Central Role of α-Synuclein Oligomers in Neurodegeneration in Parkinson Disease

Selective death of nigrostriatal neurons, which leads to Parkinson disease, is explained by misfolding of brain protein α-synuclein. Herein, we review the data supporting this concept, propose a scheme of events leading to synuclein-induced neuronal death, and discuss protein deacetylase sirtuins as new potential therapeutic targets involved in this process.

Since the original clinical description of “shaking palsy” by James Parkinson almost 200 years ago, substantial progress has been achieved in the treatment of symptoms of Parkinson disease (PD), the most common movement disorder. In about 95% of cases, symptoms of PD result from sporadic disease of unknown etiology. In addition, similar symptoms can be caused by certain infections and intoxication with some chemicals; in these cases, the condition is called secondary parkinsonism.

Modern treatment of PD and parkinsonism is based on the discovery that PD is caused by selective death of dopaminergic neurons in the substantia nigra pars compacta, which is responsible for initiation of intentional movements. As a result of this selective loss of neurons, an acute shortage of a major neurotransmitter dopamine (DA) develops. For partial compensation of this shortage, DA precursor levodopa is administered to patients, resulting in major improvement in symptoms. Over time, however, the loss of dopaminergic neurons continues, corresponding neural circuits become compromised, and the drug becomes ineffective. Advanced stages of PD are treated by implantation of electrodes to compensate for the damaged circuits by means of electrical stimulation.

The molecular mechanism or mechanisms of neurodegeneration in PD, the original cause of the selective dopaminergic neuronal loss, are mostly unknown. Many important findings have been reported; however, no unifying and universal theory has been proposed and accepted. The most plausible explanation is that these dopaminergic neurons contain the highest concentration of DA,¹which, it is presumed, increases their vulnerability. The DA itself is not toxic at physiologic concentrations. However, it is actively metabolized, primarily by monoamine oxidase, producing toxic derivatives, of which the most damaging are aldehydes. Normally, these derivatives are polymerized to form dark nontoxic neuromelanin, which is deposited in the cells.
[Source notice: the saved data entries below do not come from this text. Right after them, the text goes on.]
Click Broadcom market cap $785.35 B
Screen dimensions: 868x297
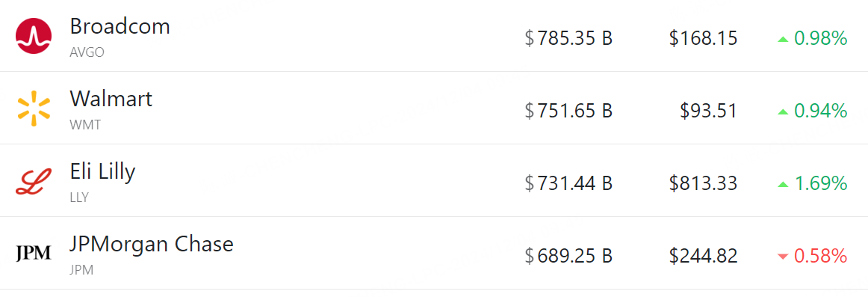pyautogui.click(x=568, y=38)
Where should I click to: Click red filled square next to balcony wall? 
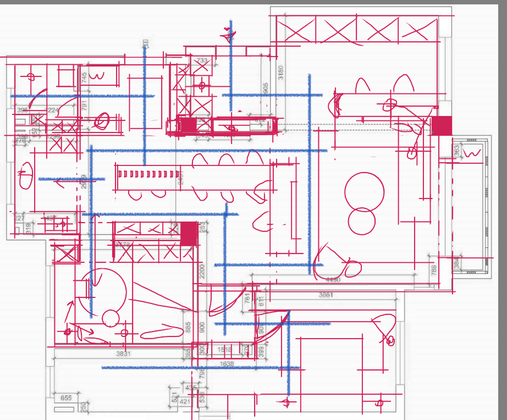(x=442, y=126)
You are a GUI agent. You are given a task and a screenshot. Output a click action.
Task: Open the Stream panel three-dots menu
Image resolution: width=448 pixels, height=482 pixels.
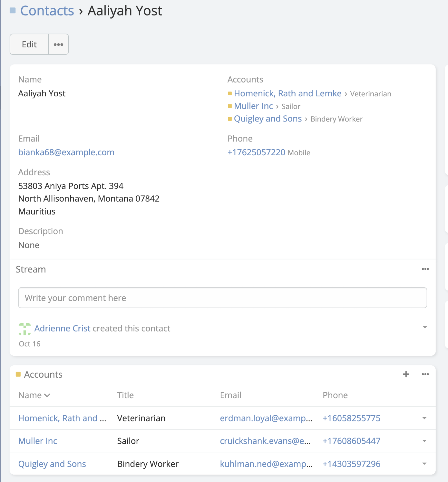click(425, 269)
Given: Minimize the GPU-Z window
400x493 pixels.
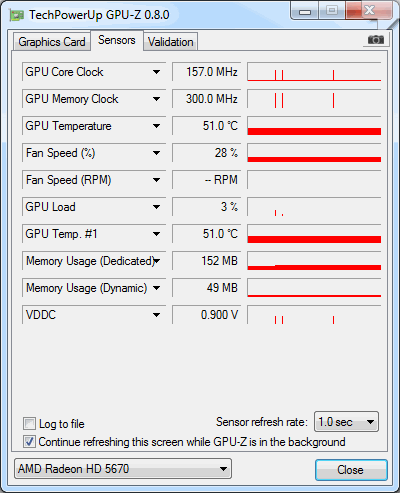Looking at the screenshot, I should [305, 12].
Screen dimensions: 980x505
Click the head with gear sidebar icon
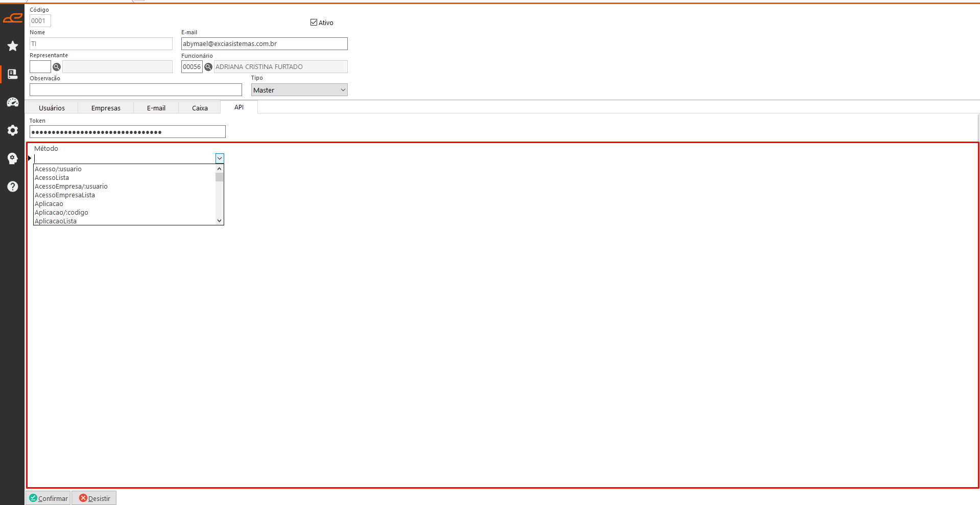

The earliest pathologic finding related to PD was the depigmentation of the substantial nigra in patients with parkinsonism of infectious origin. In the early 1920s, it was considered improbable that a change in such a tiny area of the brain could cause the dramatic symptoms; as we now know, there are only about 5 × 10⁵pigmented dopaminergic neurons in normal substantia nigra.²The depigmentation probably indicates the decrease in the concentration of DA or the inability of the cells to polymerize its toxic derivatives, or both.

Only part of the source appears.